Exercise instructions>
Can you repeat the rows below word for word, leaving out the pictures?

Click-target data
# # # # #
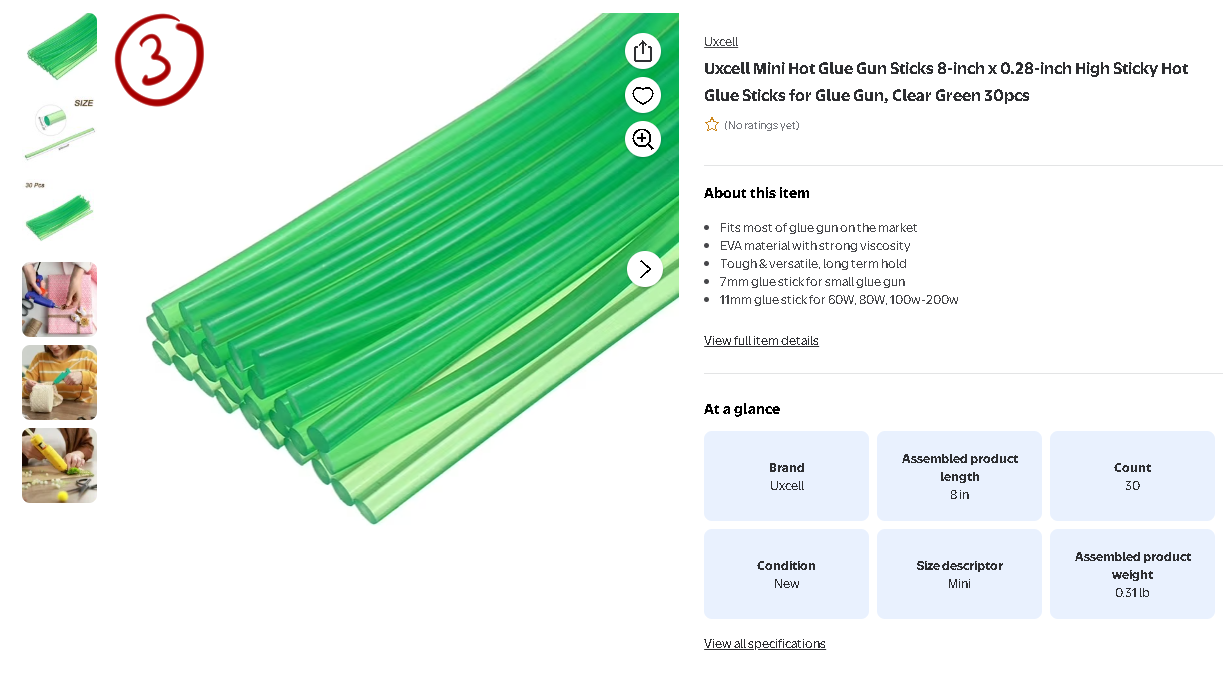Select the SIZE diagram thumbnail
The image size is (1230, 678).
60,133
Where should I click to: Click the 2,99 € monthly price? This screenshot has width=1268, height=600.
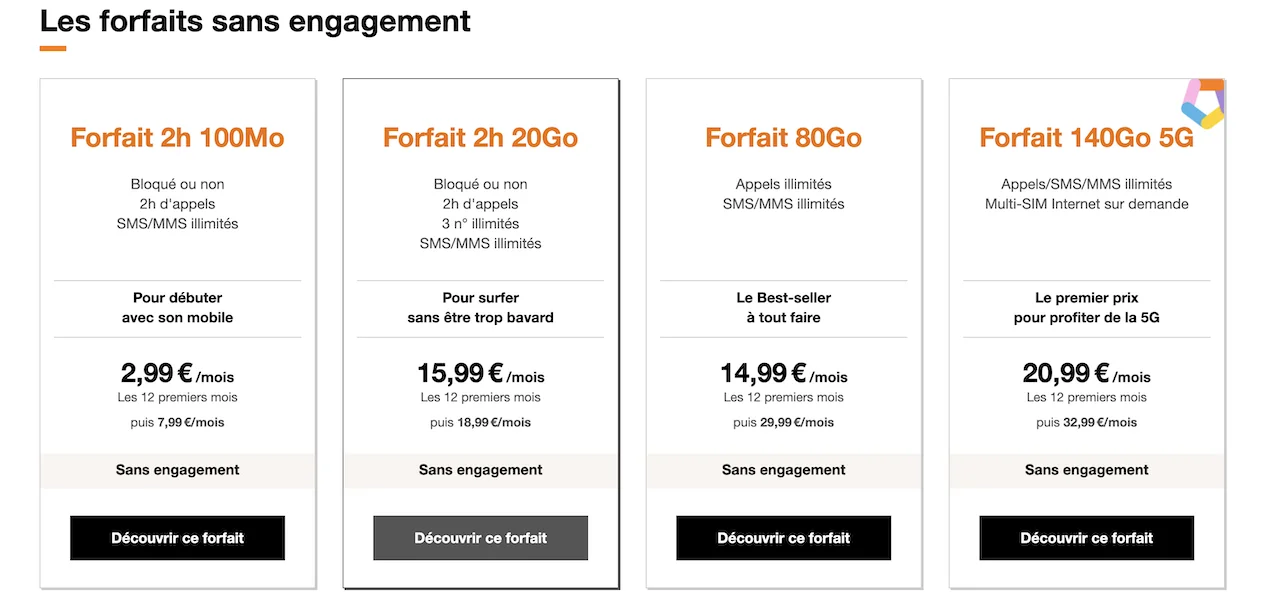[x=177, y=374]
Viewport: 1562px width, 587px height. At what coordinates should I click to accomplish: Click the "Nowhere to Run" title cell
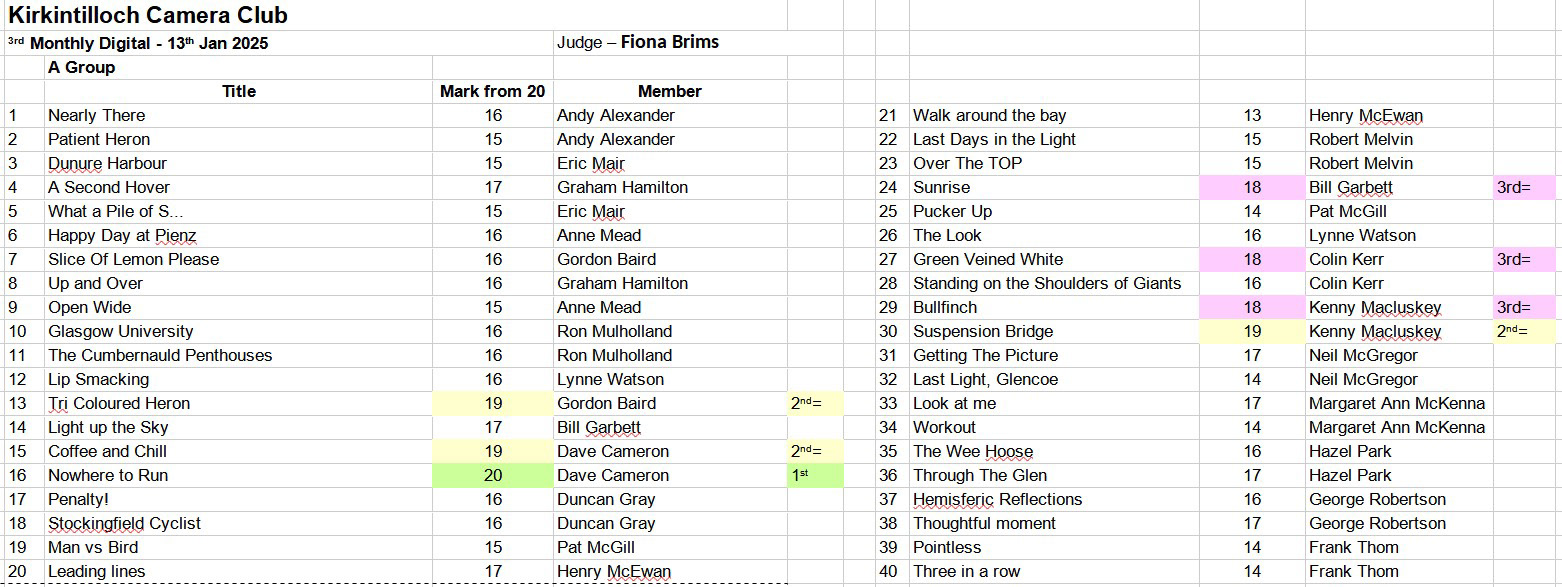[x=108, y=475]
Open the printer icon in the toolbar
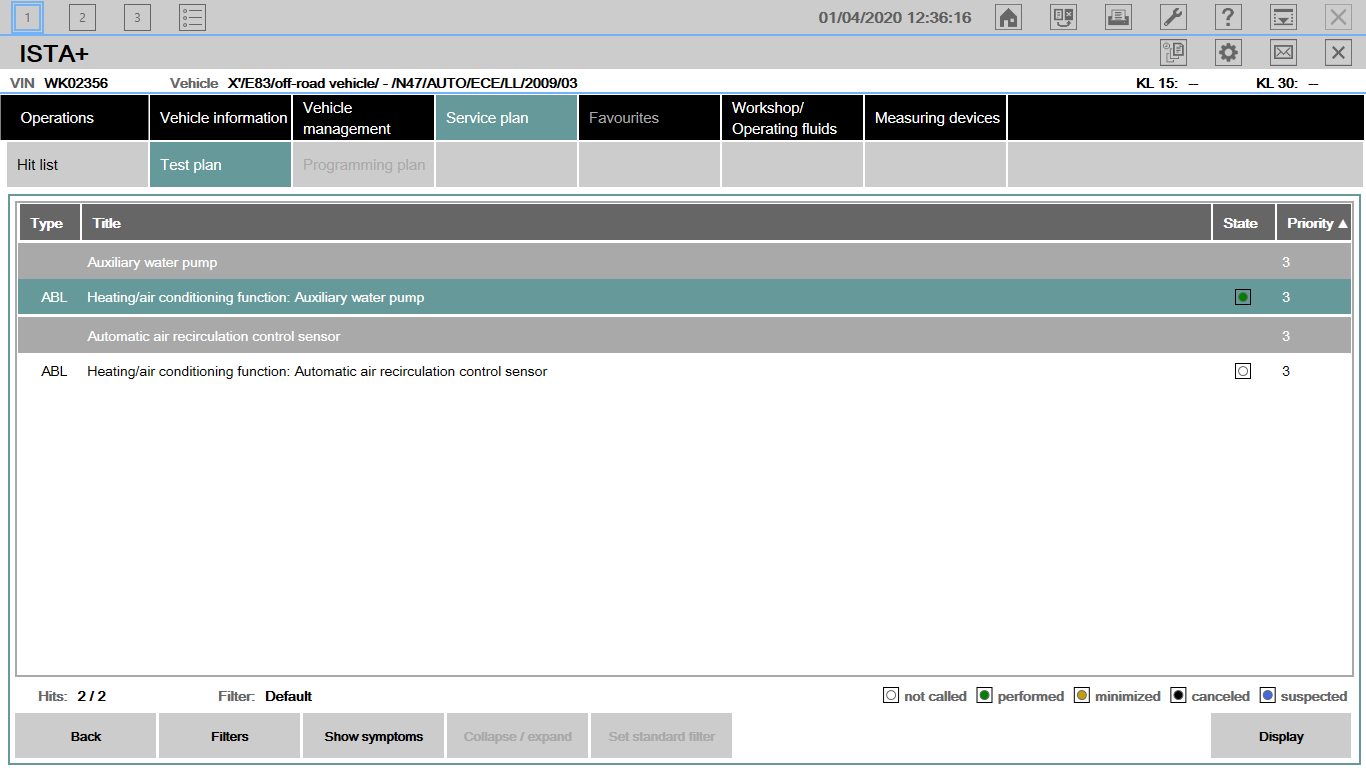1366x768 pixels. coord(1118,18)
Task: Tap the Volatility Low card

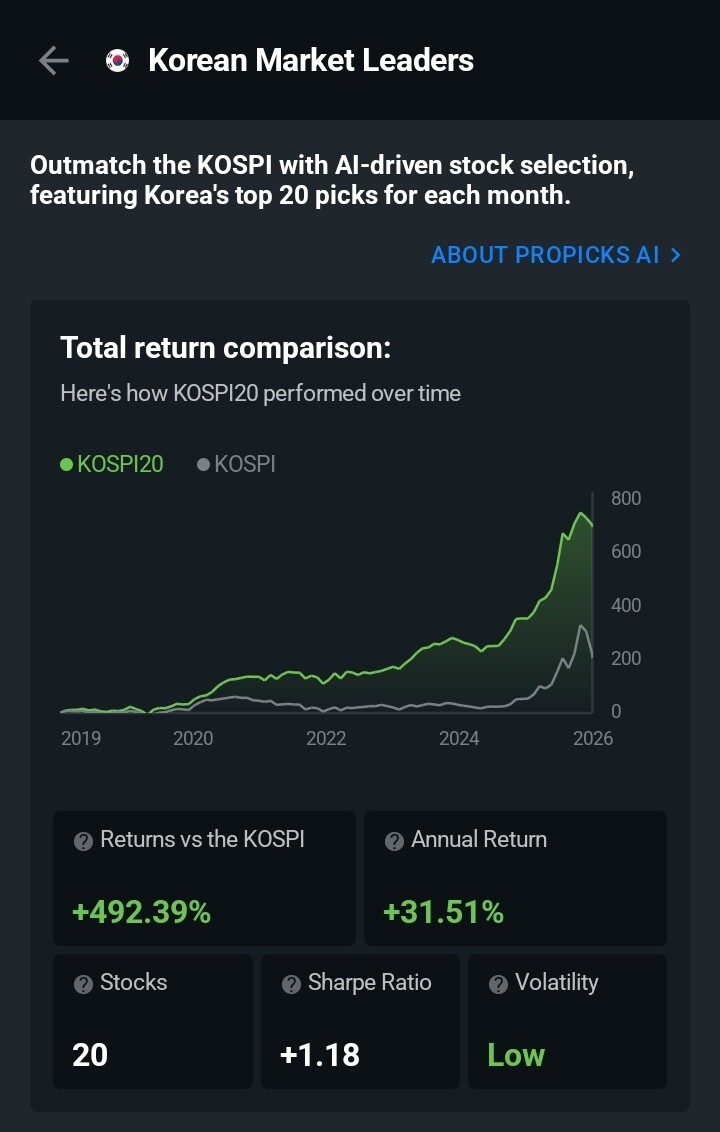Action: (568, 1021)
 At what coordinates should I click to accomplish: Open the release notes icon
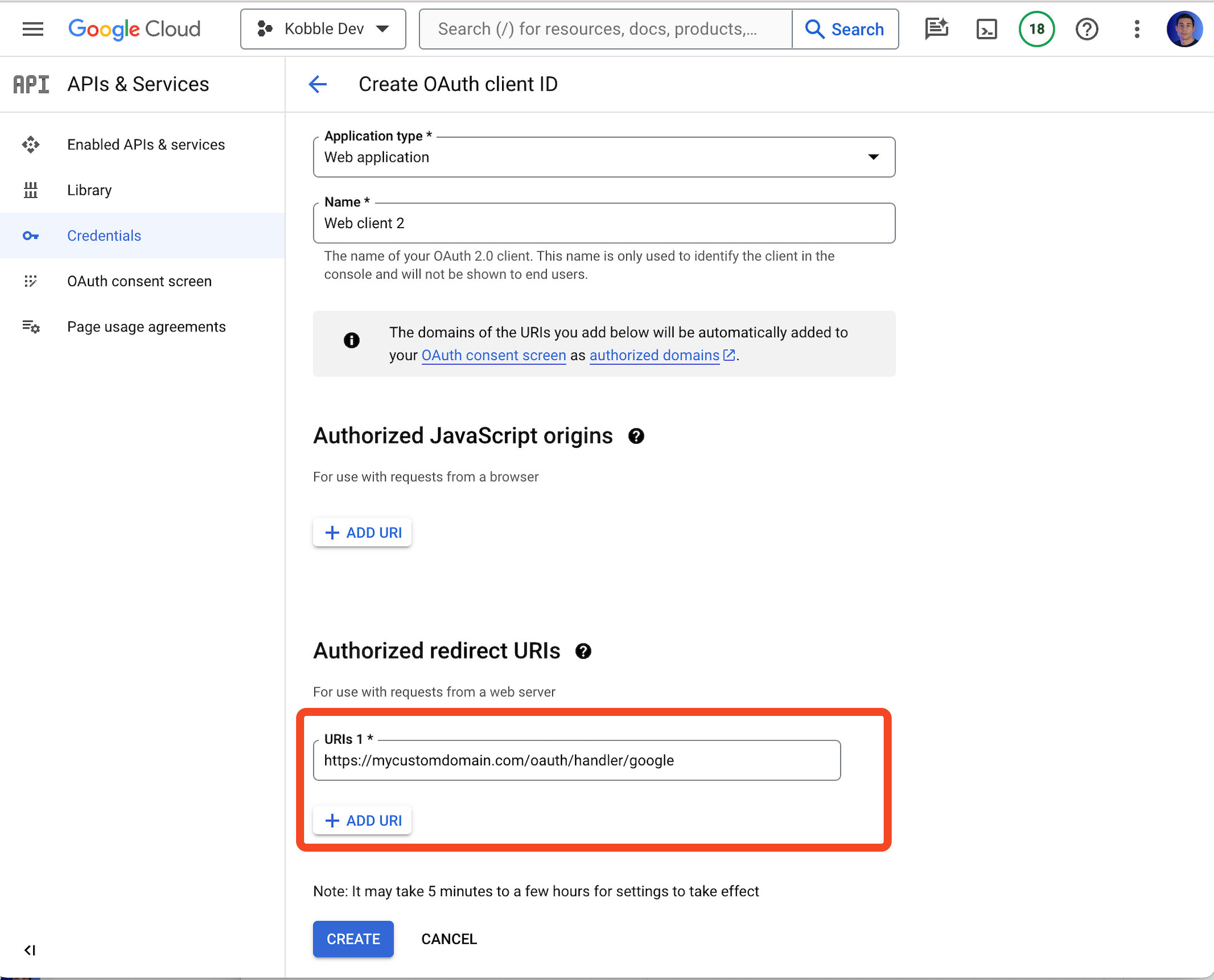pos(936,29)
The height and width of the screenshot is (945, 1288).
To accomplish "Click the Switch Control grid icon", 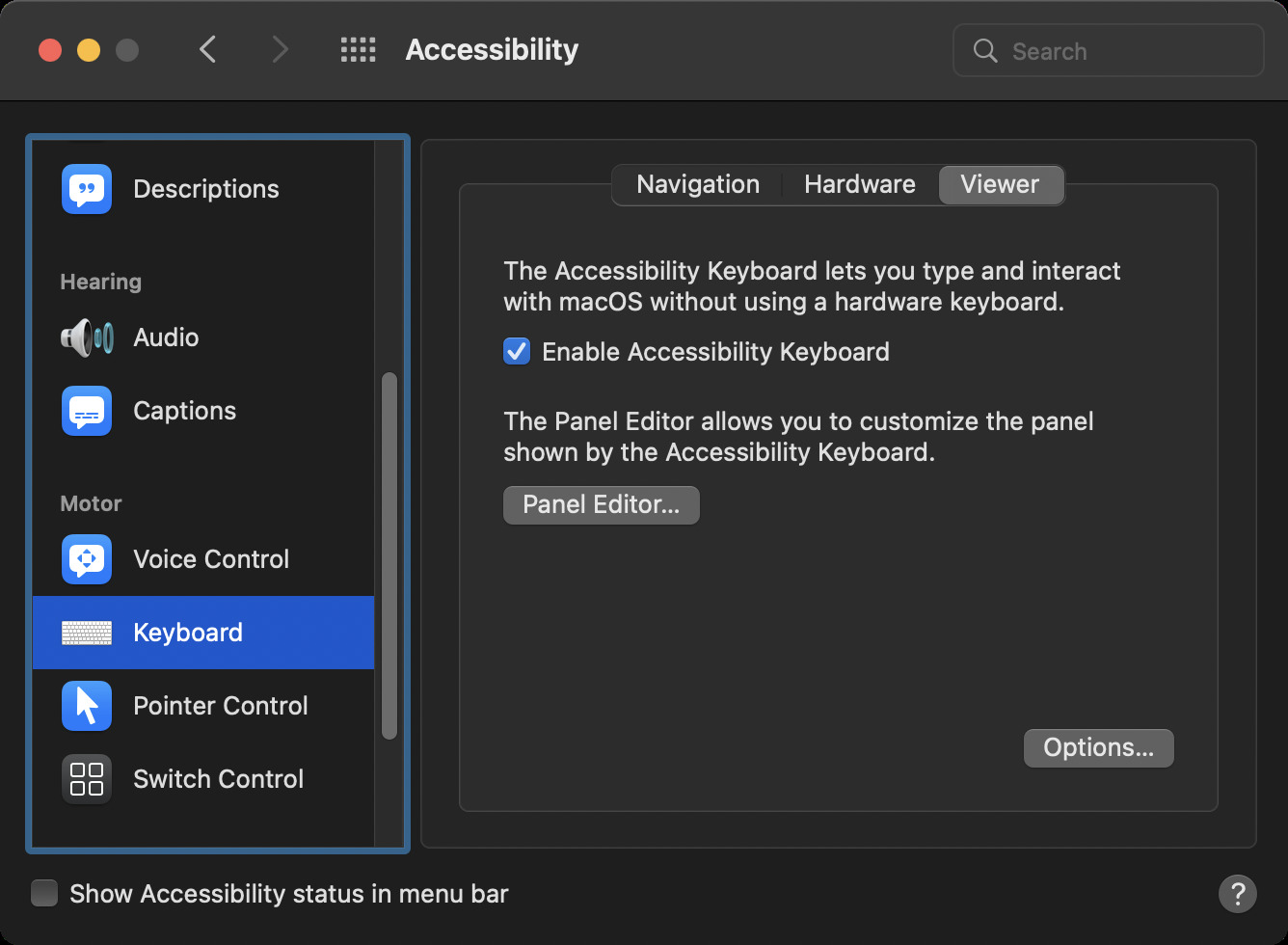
# # # # #
Final result>
Select the SIZE diagram thumbnail
The image size is (1230, 678).
60,133
Where should I click to: Click the 2,99 € monthly price? This screenshot has width=1268, height=600.
[x=177, y=374]
Viewport: 1562px width, 587px height. At what coordinates should I click to accomplish: Click the "Nowhere to Run" title cell
[x=108, y=475]
Open the printer icon in the toolbar
1366x768 pixels. coord(1118,18)
Task: Tap the Volatility Low card

Action: (568, 1021)
 At what coordinates should I click to accomplish: Open the release notes icon
pos(936,29)
The height and width of the screenshot is (945, 1288).
To accomplish "Click the Switch Control grid icon", 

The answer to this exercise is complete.